Metadata-Version: 2.4
Name: windsor-ai
Version: 0.2.0
Summary: A Python Client and CLI for the Windsor.ai API
Author-email: furkan <furkanaldemir@gmail.com>
License: MIT
Project-URL: Homepage, https://github.com/furkan/windsorai-python-sdk
Project-URL: Repository, https://github.com/furkan/windsorai-python-sdk
Keywords: windsor,api,client,marketing,data
Classifier: Intended Audience :: Developers
Classifier: Programming Language :: Python :: 3
Requires-Python: >=3.8
Description-Content-Type: text/markdown
Requires-Dist: requests>=2.25.1
Provides-Extra: dev
Requires-Dist: pytest; extra == "dev"
Requires-Dist: flake8; extra == "dev"
Requires-Dist: black; extra == "dev"

# Windsor.ai Python SDK

A powerful, lightweight Python client and command-line interface (CLI) for the [Windsor.ai](https://windsor.ai/) API.

Easily fetch marketing data from Facebook, Google Ads, LinkedIn, and dozens of other platforms, unify it, and stream it directly into your Python scripts or data pipelines.

## Features

*   **Easy-to-use Client:** Simple Python wrapper for API endpoints.
*   **Built-in CLI:** Query data directly from your terminal—perfect for cron jobs or quick checks.
*   **Smart Filtering:** Helper classes to construct complex API filters easily.
*   **Data Streaming:** Efficiently handle massive datasets with pagination automagically handled via generators.
*   **Type Hints:** Fully typed for better developer experience in modern IDEs.

## Installation

Install the package via pip:

```bash
pip install windsor-ai
```

## Authentication

You need a Windsor.ai API key. You can pass it explicitly to the client or set it as an environment variable (recommended).

**Environment Variable:**
```bash
export WINDSOR_API_KEY="your_api_key_here"
```

## Python Library Usage

### 1. Basic Data Fetching

```python
from windsor_ai import Client

# Initialize (automatically reads WINDSOR_API_KEY env var)
client = Client(api_key="your_api_key") 

# Fetch data
response = client.connectors(
    connector="facebook",
    date_preset="last_7d",
    fields=["date", "campaign", "clicks", "spend", "impressions"]
)

for row in response['data']:
    print(f"{row['date']}: {row['campaign']} - ${row['spend']}")
```

### 2. Advanced Filtering

Use the `Filter` class to create readable, robust queries.

```python
from windsor_ai import Client, Filter

client = Client("your_api_key")

# Define filters
filters = [
    Filter("clicks", "gt", 100),            # Clicks greater than 100
    Filter("campaign", "contains", "Q4"),   # Campaign name contains "Q4"
]

data = client.connectors(
    connector="google_ads",
    date_preset="last_30d",
    fields=["campaign", "clicks", "cpc"],
    filters=filters
)
```

### 3. Handling Large Datasets (Streaming)

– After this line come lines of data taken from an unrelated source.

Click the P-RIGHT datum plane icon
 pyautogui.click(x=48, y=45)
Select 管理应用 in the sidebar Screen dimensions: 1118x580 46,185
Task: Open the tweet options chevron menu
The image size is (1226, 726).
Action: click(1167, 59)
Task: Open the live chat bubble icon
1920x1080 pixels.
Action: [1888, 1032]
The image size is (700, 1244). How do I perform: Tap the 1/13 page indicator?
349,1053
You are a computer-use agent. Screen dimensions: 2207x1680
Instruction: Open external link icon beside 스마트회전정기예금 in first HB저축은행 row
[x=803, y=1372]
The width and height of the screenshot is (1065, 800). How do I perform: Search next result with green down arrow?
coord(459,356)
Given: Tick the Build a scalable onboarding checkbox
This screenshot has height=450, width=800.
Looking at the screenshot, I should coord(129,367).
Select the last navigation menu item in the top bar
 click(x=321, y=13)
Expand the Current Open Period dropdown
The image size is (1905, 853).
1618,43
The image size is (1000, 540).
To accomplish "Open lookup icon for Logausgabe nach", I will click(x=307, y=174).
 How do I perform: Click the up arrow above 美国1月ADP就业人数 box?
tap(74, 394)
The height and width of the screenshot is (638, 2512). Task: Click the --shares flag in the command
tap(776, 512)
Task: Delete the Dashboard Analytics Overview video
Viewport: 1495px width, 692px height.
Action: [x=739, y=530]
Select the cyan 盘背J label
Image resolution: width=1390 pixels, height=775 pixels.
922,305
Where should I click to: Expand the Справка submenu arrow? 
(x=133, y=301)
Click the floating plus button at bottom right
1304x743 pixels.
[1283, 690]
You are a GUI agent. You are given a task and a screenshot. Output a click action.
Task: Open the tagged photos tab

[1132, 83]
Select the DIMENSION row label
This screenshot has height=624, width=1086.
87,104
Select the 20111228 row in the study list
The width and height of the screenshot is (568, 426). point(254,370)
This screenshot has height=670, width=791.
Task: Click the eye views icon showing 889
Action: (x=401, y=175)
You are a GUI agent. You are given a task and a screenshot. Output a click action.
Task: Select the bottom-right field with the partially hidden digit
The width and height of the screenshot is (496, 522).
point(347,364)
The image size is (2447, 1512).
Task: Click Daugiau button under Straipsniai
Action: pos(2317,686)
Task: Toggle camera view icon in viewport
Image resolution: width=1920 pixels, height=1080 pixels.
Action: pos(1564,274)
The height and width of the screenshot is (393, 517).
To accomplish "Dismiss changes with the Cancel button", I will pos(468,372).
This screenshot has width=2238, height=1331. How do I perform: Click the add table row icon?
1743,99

If you are exporting millions of rows, use `stream_connectors`. It yields records one by one, handling pagination behind the scenes so you don't run out of RAM.

```python
client = Client("your_api_key")

# Returns a generator, not a list
iterator = client.stream_connectors(
    connector="all",
    date_preset="last_year",
    fields=["source", "campaign", "clicks", "spend"]
)

for row in iterator:
    # Process row immediately (e.g., write to CSV or Database)
    save_to_db(row)
```

---

## CLI Usage

This package installs a command-line tool named `windsor`.

### 1. List Available Connectors

```bash
windsor list-connectors
```

### 2. Check Available Fields

See which metrics and dimensions are available for a specific platform.

```bash
windsor fields facebook
```

### 3. Query Data

Fetch data and output as JSON (default) or CSV.

```bash
# Fetch last 7 days of Facebook data
windsor query \
  --connector facebook \
  --date-preset last_7d \
  --fields date,campaign,clicks,spend \
  --format json
```

### 4. CLI Filtering and Exporting

You can filter data using the `field:operator:value` syntax.

**Operators:** `eq`, `neq`, `gt`, `gte`, `lt`, `lte`, `contains`, `ncontains`, `null`, `notnull`.

```bash
# Export Google Ads data to a CSV file
windsor query \
  --connector google_ads \
  --date-preset last_30d \
  --fields campaign,clicks,impressions \
  --filter "clicks:gt:50" \
  --filter "campaign:contains:Summer" \
  --format csv \
  --out report.csv
```

## Development

To contribute to this project:

1.  Clone the repository.
2.  Install dependencies and the package in editable mode:
    ```bash
    pip install -e .
    pip install build twine pytest flake8
    ```
3.  Run tests:
    ```bash
    # Requires WINDSOR_API_KEY to be set
    pytest
    ```

## License

This project is licensed under the MIT License.